広場にて:わシリーズ
忘れさられてしまいそうなエッセイシリーズ
「 広場にて」
わたしと中三の娘は、広場の背もたれのないベンチに腰かけていた。
息子と妻は「買い忘れたもの」があるそうで、二人してふたたび戦場におもむいていた。GW真っ只中の、東京はお台場でのことである。
人ごみに疲れ、もう買物などする気力のないわたしと、自分の買物はすべてすませ、「かったるい」からふたたび買物にいく気のない娘と二人。

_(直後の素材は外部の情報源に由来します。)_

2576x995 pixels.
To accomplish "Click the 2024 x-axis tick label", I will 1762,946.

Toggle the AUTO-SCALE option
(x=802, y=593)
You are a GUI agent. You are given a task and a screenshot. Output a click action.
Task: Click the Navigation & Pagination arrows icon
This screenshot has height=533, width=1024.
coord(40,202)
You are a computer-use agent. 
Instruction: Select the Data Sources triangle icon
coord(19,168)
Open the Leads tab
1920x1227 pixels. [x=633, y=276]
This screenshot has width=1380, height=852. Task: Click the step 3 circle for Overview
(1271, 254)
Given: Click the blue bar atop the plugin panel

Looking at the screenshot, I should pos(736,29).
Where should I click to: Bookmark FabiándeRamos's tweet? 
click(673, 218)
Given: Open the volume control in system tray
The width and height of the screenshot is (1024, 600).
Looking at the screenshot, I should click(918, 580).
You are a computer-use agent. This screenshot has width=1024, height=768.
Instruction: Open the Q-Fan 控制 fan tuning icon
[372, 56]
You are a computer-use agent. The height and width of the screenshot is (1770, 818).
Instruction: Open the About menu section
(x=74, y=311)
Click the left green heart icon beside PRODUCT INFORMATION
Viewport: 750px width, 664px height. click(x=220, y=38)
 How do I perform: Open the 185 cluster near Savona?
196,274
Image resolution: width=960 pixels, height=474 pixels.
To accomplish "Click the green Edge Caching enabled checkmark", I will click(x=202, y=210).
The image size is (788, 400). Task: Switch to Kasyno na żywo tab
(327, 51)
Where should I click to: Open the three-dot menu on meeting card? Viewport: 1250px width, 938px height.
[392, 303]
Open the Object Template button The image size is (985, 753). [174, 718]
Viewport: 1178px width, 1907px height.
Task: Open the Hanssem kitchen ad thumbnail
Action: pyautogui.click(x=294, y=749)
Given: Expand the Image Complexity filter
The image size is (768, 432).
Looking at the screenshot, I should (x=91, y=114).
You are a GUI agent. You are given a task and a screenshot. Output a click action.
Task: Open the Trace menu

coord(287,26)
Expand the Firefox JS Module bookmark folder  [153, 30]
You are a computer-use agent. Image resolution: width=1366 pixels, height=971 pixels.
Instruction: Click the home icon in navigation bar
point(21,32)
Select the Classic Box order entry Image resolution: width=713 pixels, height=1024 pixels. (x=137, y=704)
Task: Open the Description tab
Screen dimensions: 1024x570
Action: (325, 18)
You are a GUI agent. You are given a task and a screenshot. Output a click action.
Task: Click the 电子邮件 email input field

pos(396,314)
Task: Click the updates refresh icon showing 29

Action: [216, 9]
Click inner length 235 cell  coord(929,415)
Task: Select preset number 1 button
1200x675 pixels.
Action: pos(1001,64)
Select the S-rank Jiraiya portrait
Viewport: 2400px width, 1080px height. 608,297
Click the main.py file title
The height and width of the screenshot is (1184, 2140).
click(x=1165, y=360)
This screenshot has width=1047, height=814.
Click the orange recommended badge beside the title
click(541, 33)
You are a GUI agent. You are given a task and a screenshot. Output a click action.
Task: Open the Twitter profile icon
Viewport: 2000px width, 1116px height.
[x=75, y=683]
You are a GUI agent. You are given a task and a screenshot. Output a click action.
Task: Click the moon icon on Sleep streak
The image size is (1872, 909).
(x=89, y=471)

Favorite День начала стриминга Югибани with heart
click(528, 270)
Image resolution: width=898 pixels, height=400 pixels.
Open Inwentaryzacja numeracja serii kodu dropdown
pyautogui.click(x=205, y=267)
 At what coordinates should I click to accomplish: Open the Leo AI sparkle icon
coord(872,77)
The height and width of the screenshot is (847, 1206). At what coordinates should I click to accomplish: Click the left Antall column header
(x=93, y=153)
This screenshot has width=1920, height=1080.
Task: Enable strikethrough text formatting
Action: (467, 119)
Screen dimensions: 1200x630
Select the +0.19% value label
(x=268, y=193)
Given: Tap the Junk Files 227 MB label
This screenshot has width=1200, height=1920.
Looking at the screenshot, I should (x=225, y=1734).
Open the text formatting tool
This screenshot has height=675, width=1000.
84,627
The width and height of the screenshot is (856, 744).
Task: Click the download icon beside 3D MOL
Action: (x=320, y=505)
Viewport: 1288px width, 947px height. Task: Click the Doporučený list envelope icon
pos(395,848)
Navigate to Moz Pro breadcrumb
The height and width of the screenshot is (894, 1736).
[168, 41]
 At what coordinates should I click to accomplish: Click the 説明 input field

最近、娘と「長い会話」をしていない。娘はわたしを敬遠し、わたしは娘に遠慮している。でも、黙っているのも気まずいので話しかけた。
「あっちにいるカップル、見ろよ」
「なーに?」
「さっきからイチャイチャしてるんだぞ」
向かい側にいる男女がこの広場の風景にあわない。イチャイチャと見苦しい。イソギンチャクとウミウシ状態。男が女の腕に顔埋めてクネクネ動いている。
公衆の面前でそこまでするのはいかがなものかと問題提起した。
「べつにー。いいんじゃないの。本人たちの勝手でしょ」と、娘のその一言で終わった。
たしかに法律に反することではない。いちゃつくのは本人たちの勝手かもしれない。それ以上娘にいっても嫌われるだけだろうから会話をやめた。
「あーあ」と声を出しながらベンチでひっくり返って足をバタバタさせていたら、娘にいわれた。
「おとうさんっ」
「なんだよ」
「そんな格好はみっともないからやめなさいよ」
イソギンチャクとウミウシに決定的に負けた気分だった。ふん。